Week of 080519

Open Actions from last week:

Daily CCRC'08 Call details

To join the call, at 15.00 CET Tuesday to Friday inclusive (usually in CERN bat 28-R-006), do one of the following:

  1. Dial +41227676000 (Main) and enter access code 0119168, or
  2. To have the system call you, click here

General Information

Monday:

See the weekly joint operations meeting minutes

Additional Material:

Tuesday:

Attendance: local(Olof, Roberto, James, Jamie, Simone, Flavia, Julia, Andrea, Patricia);remote(Michael, Gonzalo, JT, Derek, Vincenzo INFN/Bari).

elog review:

Experiments round table:

  • LHCb: main issue since yesterday (since vulnerability issue in UK) & after AFS ugprade. Andrew, using UK-issued cert cannot run any transfers over night/morning. Restarted using Robbie's credentials. Banned IN2P3; LHCb clients based on currently in production version of gfal (1.10.8) were crashing against IN2P3. We will move then to latest version (1.10.11) and check carefully whether this fixes the problem. If not we will pass the ball to Remi&Co. Re-integrated SARA SRM endpoint and running extremely smoothly - recovering backlog quickly - until credentials problem. JT - WN there now. Not 100% yet... Jobs will start to come. SRM CASTOR instance at CNAF - endpoint down, restarted, although scheduled downtime today. Recons - PIC, RAL, CNAF, CERN smooth. Restarting at NL-T1. Lots of jobs waiting at FZK - exhausted share after many jobs over w/e. Stripping - da VInci crashing due to mem leak. Ancestors info not available - still being investigated by book-keeping experts.

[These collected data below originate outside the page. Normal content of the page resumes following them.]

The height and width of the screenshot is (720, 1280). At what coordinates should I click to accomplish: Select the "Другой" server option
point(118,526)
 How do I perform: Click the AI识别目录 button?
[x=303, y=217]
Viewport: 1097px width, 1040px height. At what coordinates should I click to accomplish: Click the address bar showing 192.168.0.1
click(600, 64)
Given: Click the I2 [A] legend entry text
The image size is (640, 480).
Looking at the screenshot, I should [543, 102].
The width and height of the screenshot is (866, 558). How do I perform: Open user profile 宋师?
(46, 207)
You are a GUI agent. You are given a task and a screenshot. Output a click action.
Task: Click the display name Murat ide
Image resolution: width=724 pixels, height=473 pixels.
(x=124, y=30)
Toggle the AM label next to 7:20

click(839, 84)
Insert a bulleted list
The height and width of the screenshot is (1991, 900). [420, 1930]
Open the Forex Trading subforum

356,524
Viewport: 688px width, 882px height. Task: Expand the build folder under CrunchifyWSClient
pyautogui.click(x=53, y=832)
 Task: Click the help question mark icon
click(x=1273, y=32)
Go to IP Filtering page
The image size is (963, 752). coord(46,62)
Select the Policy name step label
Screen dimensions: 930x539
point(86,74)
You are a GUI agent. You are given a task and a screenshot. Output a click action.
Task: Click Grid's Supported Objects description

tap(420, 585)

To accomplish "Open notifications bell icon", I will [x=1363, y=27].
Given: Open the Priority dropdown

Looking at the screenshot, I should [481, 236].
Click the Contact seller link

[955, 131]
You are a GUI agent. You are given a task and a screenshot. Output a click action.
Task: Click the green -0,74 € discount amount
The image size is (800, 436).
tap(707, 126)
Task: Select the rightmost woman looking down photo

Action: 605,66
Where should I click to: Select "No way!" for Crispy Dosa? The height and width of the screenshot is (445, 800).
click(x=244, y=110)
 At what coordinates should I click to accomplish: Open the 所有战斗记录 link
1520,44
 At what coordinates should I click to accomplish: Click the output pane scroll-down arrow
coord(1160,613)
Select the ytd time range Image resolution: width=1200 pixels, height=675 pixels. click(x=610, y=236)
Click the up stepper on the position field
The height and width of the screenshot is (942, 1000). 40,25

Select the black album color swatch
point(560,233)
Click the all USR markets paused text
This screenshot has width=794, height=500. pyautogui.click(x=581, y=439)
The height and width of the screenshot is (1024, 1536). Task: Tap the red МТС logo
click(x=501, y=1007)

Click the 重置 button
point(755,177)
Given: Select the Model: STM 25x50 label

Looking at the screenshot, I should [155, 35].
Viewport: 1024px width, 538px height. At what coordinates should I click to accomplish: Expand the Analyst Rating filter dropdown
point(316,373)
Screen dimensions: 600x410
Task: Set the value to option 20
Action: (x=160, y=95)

  • ATLAS: castor at CERN - problem appeared about 01:00. Not noticed until this morning. Submitted ticket at 09:00. Problem cured < 11:00. Outtage ~10 hours, but response time quick once reported. Meeting with castor people this morning. Discussed main two issues observed during May. 1). Error message "exhausted # threads" - patch about to be deployed. Olof - SRM down overnight, not castor instance. Same problem as late last week - cgsi problem, all threads stuck in gsoap layer. No possibility to create new threads. Still SLC3. 2nd problem - deadline problem - also slowness of stager to putdone, srmrm, to be patched tomorrow. srm release today? Flavia - Yes. Olof will check if this will be upgraded tomorrow (or immediately?) Simone - tomorrow throughput test starts. 09 - 11 tomorrow is ok - later postpone. Simone - also affected some exports to BNL end last-week. Draining q of M7 transfers, will continue for a few hours, then setup machinery for export tests. Mail to ATLAS T1s with rates etc, also global rate (1.1-1.2GB/s out of CERN). Follows computing model as per usual. Sites can be over-subscribed to tape - also disk (except BNL...) to test if sites can take more. T2s will also participate based on shares given by clouds. T2s can also over-subscribe. MC production - finishing for FDR2. Tail - Taipei lost 170K files last week(!). Some critical for FDR2 - being recreated. Affects only 3 clouds - FR, US & CA.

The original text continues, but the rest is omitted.